La búsqueda del bien común es, en concreto el objetivo de la política, y el bien común es aquello que es beneficioso para toda la sociedad. El pueblo soberano, cuando elige a quienes gobernarán asume que sus autoridades tendrán como único norte la prosecución de este objetivo, que toda la comunidad alcance el bienestar y tenga calidad de vida.
En el Paraguay, lamentablemente, nuestra clase política y dirigencial, nuestros funcionarios y nuestras autoridades electas entienden el objetivo de la política de una manera muy diferente. Por eso desde hace décadas hemos visto, casi normalizado, el hecho de que ellos consigan ventajas y privilegios, pero no solamente para ellos mismos, sino para su círculo de amigos, para sus correligionarios partidarios y en especial para sus familias.
De esta manera, hemos llegado a alcanzar la construcción de una organización del Estado de un tamaño descomunal, que no solo le cuesta caro de mantener a ese pueblo soberano que vota, sino que además debe sostener ese aparato con sus impuestos. Ese Estado no solo es monstruoso, sino sobre todo está caracterizado por una burocracia ineficiente. El ciudadano queda por eso abandonado para padecer los servicios públicos ineficientes, mientras sus representantes en los tres poderes del Estado gozan de privilegios y de un envidiable bienestar.
Los recientes acontecimientos que se tornaron en escándalos mediáticos son prácticamente considerados normales en una sociedad como la paraguaya. El nombramiento de privilegio de los hijos de senadores y diputados es una muestra clara de esta situación.
Lo más lamentable del caso es la posición del presidente Santiago Peña, quien sostiene que es necesaria una ley que establezca los criterios de ingreso, permanencia y salida en la función pública. No sabe el señor presidente que tenemos una ley, la número 5.295, la que define con sencillez y claridad que nepotismo es: “Cuando una persona, facultada para nombrar o contratar en cargos públicos, realiza uno de esos actos a favor de su cónyuge, concubino o parientes hasta el cuarto grado de consanguinidad o segundo de afinidad, en violación a las normas que regulan el acceso a la función pública”.

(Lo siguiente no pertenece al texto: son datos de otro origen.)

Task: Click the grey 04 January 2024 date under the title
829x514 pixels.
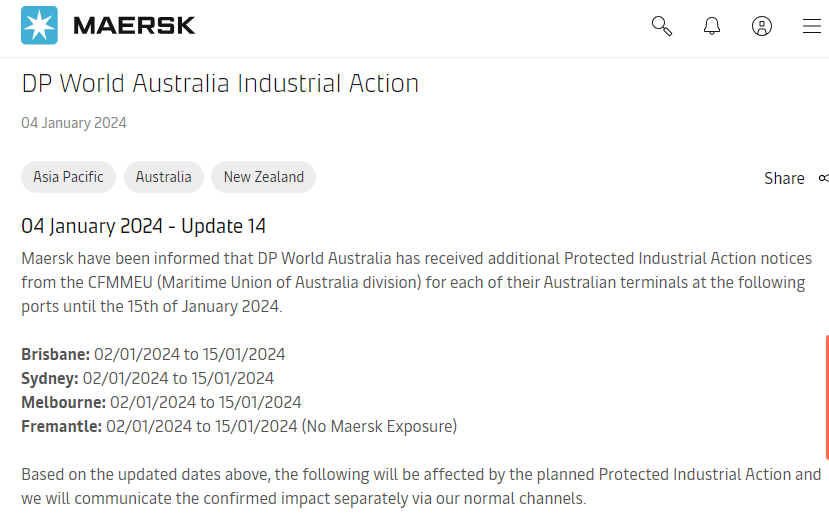Action: (74, 123)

La ley establece asimismo que “el que realizare un nombramiento o una contratación de servicios, en contravención a lo dispuesto en la presente ley, será sancionado con una medida de inhabilitación en el ejercicio de la función pública de hasta cinco años y la nulidad del acto jurídico”.

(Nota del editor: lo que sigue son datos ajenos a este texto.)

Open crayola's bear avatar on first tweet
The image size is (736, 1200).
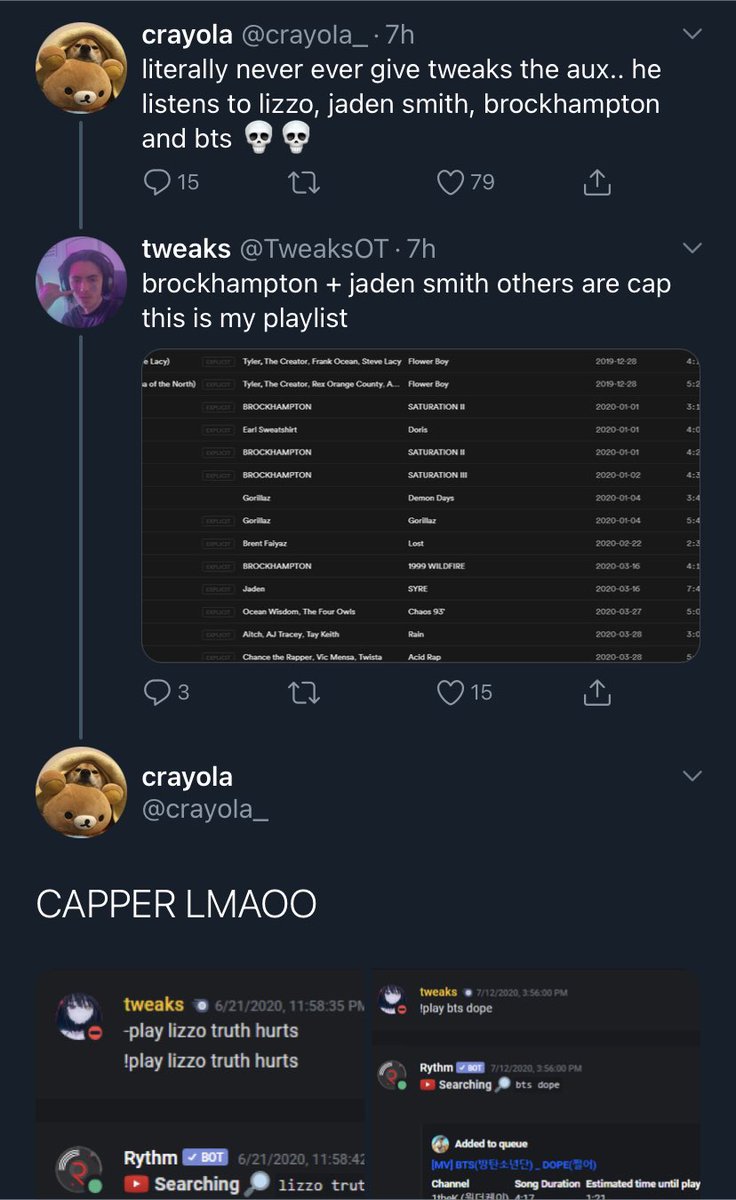pos(81,67)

Como sociedad no podemos seguir siendo tolerantes con los políticos, funcionarios públicos y autoridades que no respetan las leyes. No podemos permitir que la ciudadanía “común” sea castigada con todo el peso de la ley, mientras hay ciudadanos “de primera” que pueden hacer lo que se les antoja, sin ningún temor a algún tipo de castigo o sanción.